As CNX moves toward the perfect pad and fulfilling its blending strategy, the company is:

  • Using an earth model to help identify new fields and direct field development;
  • Optimizing designs that utilize a combination of machine learning tools and historical data for improved completions and managed pressure drawdown production methods;
  • Utilizing data analytics to help inform decisions for not only the Marcellus and Utica but also the Upper Devonian Formation and the Point Pleasant; and
  • Using predictive analytics is being used to predict non-productive time with the help of Pittsburgh-based Internet of Things and data science companies.

“Our basin level model has revealed to us that there are three, maybe four, very different areas of the Utica and work continues to further delineate each of these areas,” Dugan said. “We’ve employed techniques to describe the reservoir variability, use neural nets [networks] to identify productivity indicators. These are all used to create ranking for each well in the field. We do this for both the Utica and the Marcellus and then determine which formation to develop first or whether to develop them concurrently and at what pace and when to return for additional wells.”

The tactics appear to be yielding favorable results.

In May, CNX reported its first-quarter 2018 Utica Shale volumes, liquids included, jumped to 43.5 Bcfe, which was about 184% higher than a year earlier. The increase was primarily driven by more activity in Monroe County, Ohio. Production also rose in the Marcellus, where shale volumes increased by 14% to 65.9 Bcfe.

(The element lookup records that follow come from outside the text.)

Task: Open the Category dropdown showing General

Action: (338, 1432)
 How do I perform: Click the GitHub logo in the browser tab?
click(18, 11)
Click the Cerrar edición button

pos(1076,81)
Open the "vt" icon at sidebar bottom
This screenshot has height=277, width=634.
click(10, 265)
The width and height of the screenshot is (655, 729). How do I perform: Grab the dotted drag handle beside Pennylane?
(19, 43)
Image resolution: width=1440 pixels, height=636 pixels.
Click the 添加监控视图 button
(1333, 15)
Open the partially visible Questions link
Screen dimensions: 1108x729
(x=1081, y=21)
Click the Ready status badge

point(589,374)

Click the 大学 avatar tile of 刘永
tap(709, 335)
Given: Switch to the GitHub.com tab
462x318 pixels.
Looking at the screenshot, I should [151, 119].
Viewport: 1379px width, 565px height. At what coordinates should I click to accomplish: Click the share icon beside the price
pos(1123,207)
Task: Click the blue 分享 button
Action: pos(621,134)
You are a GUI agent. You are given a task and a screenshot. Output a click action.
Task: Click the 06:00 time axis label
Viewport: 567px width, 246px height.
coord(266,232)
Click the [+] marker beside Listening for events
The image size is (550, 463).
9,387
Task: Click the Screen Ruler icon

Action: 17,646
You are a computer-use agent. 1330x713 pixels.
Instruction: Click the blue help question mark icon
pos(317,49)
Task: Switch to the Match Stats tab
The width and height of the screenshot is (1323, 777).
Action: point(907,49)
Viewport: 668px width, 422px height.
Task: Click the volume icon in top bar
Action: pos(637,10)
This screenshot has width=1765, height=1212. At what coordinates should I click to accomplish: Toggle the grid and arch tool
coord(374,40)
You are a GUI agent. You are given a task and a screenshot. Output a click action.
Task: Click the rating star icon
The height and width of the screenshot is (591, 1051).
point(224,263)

CNX believes there is stacked pay potential across most of its acreage in a variety of formations.

“We firmly believe it will create an entirely new landscape. We’re getting closer and closer to that perfect pad and all the benefits that will flow from it,” Dugan said. “Disruptive shale gas technology brought about this energy revolution and when you couple that technology with the vast resources underneath our feet and the approach that I’ve outlined here today the Appalachian Basin has the opportunity to, due to the economics and the scale, displace other basins and truly become the dominant energy-producing region in the U.S., perhaps the world.”